Big leadership changes aren't the only things happening at Microsoft. The Redmond, Wash.-based IT giant is also making waves in social media.
Foursquare, based in New York City, announced on Feb. 4 that the location-aware app maker has inked a multiyear partnership with Microsoft that grants the software maker access to its crowdsourced technology. According to Foursquare, its expansive "places database" contains more than 60 million entries and 5 billion check-ins. The database is foundational to the company's app, and usage has climbed by over 30 percent with the latest version, boasted the company.
As part of the licensing deal, Microsoft invested $15 million in Foursquare, adding to the company's late-2013 Series D round of financing provided by DFJ Growth and Capital Group and valued at $35 million. The new infusion of cash will help the company "continue to build out our product, and, even more excitingly, make sure more people get access to the power of Foursquare," said the company in a statement.
Foursquare explained that its database will be used to supplement some of Microsoft's OS, mobile and search offerings. Soon, said the company, "when you use Microsoft devices powered by the Windows and Windows Phone operating systems and products like Bing, places will be enhanced by Foursquare—to provide contextually-aware experiences and the best recommendations of any service in the world."
The move could help bolster Microsoft's mobile device efforts.
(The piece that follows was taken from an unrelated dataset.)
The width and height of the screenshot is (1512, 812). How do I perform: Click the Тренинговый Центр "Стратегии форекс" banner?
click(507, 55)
In September, the company announced plans to acquire the hardware and services unit of Nokia, Microsoft's premier Windows Phone partner, as part of a deal valued at $7.1 billion. The hefty sum includes $2.1 billion in licensing fees related to the Finnish company's patents and mapping technology.
Now, Microsoft will be able to add an extra layer of context-driven, social-enabled location awareness and discovery to future Windows phones and mobile devices.
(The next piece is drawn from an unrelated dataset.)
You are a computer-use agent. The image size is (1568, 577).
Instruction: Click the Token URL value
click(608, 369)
Jon Tinter, general manager of Business Development at Microsoft's Application and Services Group, told TechCrunch that the deal is part of his company's initiatives surrounding contextual computing. "The more information you have about the user [and their location], the more value you can provide," said Tinter.
Microsoft is getting more than just data out of the deal, wrote TechCrunch's Matthew Panzarino. He noted that "the technology that empowers features like Foursquare's anticipatory push notifications is just as important, if not more so, to Microsoft."
Holger Luedorf, head of business development at Foursquare, hinted that the technology integration will have an impact on Microsoft's personalized search capabilities. In addition, executives indicated that the partnership benefits both their companies.
"One thing [Tinter and Luedorf] did say is that Bing and Foursquare will be handing users off to one another with contextual data," reported Panzarino. "This allows the user to 'come in hot' with intent information about what they're searching for and where they are, which should improve results on both sides of the coin."